--- Input Enclosed Below ---

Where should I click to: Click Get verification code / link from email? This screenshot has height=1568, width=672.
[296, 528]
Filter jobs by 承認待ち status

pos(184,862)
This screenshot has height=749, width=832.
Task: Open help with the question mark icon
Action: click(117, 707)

--- End of Enclosed Input ---

#### What is expected:
Write the whole of the data out again exactly as it stands.

#### Exercise answer:
Where should I click to: Click Get verification code / link from email? This screenshot has height=1568, width=672.
[296, 528]
Filter jobs by 承認待ち status

pos(184,862)
This screenshot has height=749, width=832.
Task: Open help with the question mark icon
Action: click(117, 707)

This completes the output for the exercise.